No tests should fail. Unit tests automatically construct the appropriate runtime filters
to avoid executing on architectures that do not support all features under test.

The unit tests are arranged hierarchically mirroring the HYTLASS Template Library. This enables
parallelism in building and running tests as well as reducing compilation times when a specific
set of tests are desired.

For example, the following executes strictly the hytlass 2.x tensorop GEMM tests.
```bash
$ make test_unit_gemm_device_tensorop_gfx928 -j
...
...
[----------] 16 tests from GFX928_Device_Gemm_bf16n_bf16n_f32t_tensor_op_f32
[ RUN      ] GFX928_Device_Gemm_bf16n_bf16n_f32t_tensor_op_f32.128x256x64_64x64x64
[       OK ] GFX928_Device_Gemm_bf16n_bf16n_f32t_tensor_op_f32.128x256x64_64x64x64 (0 ms)
[ RUN      ] GFX928_Device_Gemm_bf16n_bf16n_f32t_tensor_op_f32.256x128x64_64x64x64
[       OK ] GFX928_Device_Gemm_bf16n_bf16n_f32t_tensor_op_f32.256x128x64_64x64x64 (0 ms)
...
[----------] 16 tests from GFX928_Device_Gemm_bf16t_bf16t_bf16t_tensor_op_f32 (788 ms total)
...
...
[----------] Global test environment tear-down
[==========] 371 tests from 26 test suites ran. (106656 ms total)
[  PASSED  ] 371 tests.
[100%] Built target test_unit_gemm_device_tensorop_gfx928
```

## Building for Multiple Architectures

To minimize compilation time, specific GPU architectures can be enabled via the CMake command.

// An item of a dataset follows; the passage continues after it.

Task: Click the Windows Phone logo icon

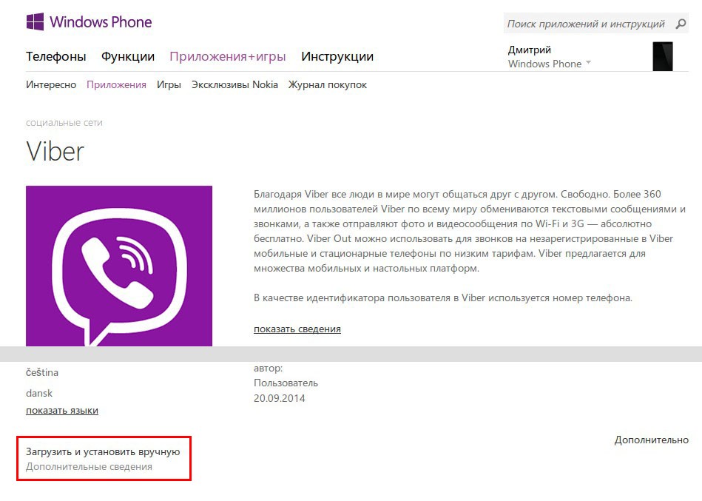Action: point(35,21)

**Hygon BW Architecture.**
```bash
$ cmake .. -DHYTLASS_HIPCC_ARCHS=936              # compiles for Hygon BW architecture
```

**Hygon KM-ECO Architecture.**
```bash
$ cmake .. -DHYTLASS_HIPCC_ARCHS=928              # compiles for Hygon KM-ECO architecture
```

## Launching a GEMM kernel

Refer to [examples](/examples) 00 ~ 07 for the usage of HYTLASS 2.x API and the collective builders.

# HYTLASS Library

The [HYTLASS Library](/tools/library) defines an API for managing and executing collections of compiled
kernel instances and launching them from host code without template instantiations in client code.

The host-side launch API is designed to be analogous to BLAS implementations for convenience, though its 
kernel selection procedure is intended only to be functionally sufficient. It may not launch the 
optimal tile size for a given problem. It chooses the first available kernel whose data types, 
layouts, and alignment constraints satisfy the given problem. Kernel instances and a data structure
describing them are completely available to client applications which may choose to implement their
own selection logic.